Five minutes later, Group 1 performed slightly better. This is the result that feels right — of course re-reading helps, you’re seeing the material again.

But then Roediger and Karpicke tested both groups one week later.

Group 2 — the ones who had practiced recalling — remembered significantly more than Group 1. The advantage wasn’t marginal. The testing group retained approximately 50% more material after one week than the re-reading group.

Let that sink in. The group that spent less time looking at the material and more time struggling to remember it had dramatically superior long-term retention.

This wasn’t a one-off finding. A subsequent meta-analysis by Rowland (2014), covering 159 experimental comparisons, confirmed that retrieval practice produces a moderate to large positive effect on long-term retention across a wide range of materials, populations, and conditions. The testing effect is one of the most reliable phenomena in cognitive psychology.

Why Retrieval Beats Re-Exposure

The intuition behind re-reading is seductive: if I look at it more, I’ll remember it better. More exposure = more learning. It seems logical.

It’s wrong.

The problem is that re-reading creates what psychologists call fluency illusions. When you re-read a word and its translation, a feeling of familiarity washes over you. “Oh yes, kudasai means please. I know this.” The information feels accessible. Your brain interprets that fluency as knowledge.

But familiarity is not the same as retrievability. Recognizing something when you see it is fundamentally different from producing it when you need it. And in a real conversation, you need to produce — not recognize. Nobody holds up a flashcard during a conversation in Tokyo.

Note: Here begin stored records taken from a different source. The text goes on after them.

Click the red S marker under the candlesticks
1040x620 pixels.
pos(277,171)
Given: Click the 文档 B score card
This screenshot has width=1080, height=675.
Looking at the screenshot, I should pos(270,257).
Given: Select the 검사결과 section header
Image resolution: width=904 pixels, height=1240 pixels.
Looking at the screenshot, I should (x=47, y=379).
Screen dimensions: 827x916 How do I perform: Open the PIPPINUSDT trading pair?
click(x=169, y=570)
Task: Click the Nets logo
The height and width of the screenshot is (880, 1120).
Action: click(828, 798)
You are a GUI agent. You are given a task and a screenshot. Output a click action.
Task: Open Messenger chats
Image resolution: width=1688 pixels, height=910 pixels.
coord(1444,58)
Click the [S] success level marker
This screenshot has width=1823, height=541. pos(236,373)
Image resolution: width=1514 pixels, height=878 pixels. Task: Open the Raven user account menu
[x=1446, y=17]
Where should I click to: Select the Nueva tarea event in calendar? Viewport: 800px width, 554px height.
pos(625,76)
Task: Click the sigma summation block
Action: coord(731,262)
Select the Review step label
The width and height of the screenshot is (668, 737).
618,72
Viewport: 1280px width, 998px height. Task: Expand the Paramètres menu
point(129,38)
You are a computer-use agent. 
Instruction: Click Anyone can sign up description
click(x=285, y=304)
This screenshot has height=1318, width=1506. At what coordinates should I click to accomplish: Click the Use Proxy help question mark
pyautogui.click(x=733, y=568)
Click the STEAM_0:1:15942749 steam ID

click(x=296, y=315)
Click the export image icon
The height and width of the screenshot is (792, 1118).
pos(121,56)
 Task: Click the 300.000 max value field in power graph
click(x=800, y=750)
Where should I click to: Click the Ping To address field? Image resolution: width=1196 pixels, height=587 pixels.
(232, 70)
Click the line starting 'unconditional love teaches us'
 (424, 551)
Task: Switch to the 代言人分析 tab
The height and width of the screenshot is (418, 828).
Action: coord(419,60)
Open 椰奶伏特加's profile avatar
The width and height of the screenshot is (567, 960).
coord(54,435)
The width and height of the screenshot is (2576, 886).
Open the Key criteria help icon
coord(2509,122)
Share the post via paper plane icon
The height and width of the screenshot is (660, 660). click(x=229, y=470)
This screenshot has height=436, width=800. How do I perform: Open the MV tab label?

Retrieval practice works because it strengthens a completely different process: the search and reconstruction pathway. When you try to recall a word from memory — actively searching for it, struggling, sometimes failing — you’re exercising the exact neural pathway you’ll need in real use. Each successful retrieval strengthens that pathway. Each failed retrieval followed by feedback tells your brain “this is important, store it more durably.”

The neuroscience supports this. Retrieval activates the hippocampus — the brain’s memory consolidation hub — more intensely than passive re-exposure. A 2009 study by Karpicke and Roediger using fMRI confirmed that successful retrieval produces distinct patterns of hippocampal activation that predict long-term retention. The brain literally encodes memories differently when you recall them versus when you merely re-encounter them.

Robert Bjork, one of the pioneers of desirable difficulty theory, explains it this way: storage strength (how well something is encoded) and retrieval strength (how easily you can access it right now) are separate dimensions. Re-reading increases retrieval strength temporarily — the information is right there in front of you, so it feels accessible. But it does almost nothing for storage strength. Retrieval practice, by contrast, directly increases storage strength — even when retrieval strength is low and the recall feels effortful.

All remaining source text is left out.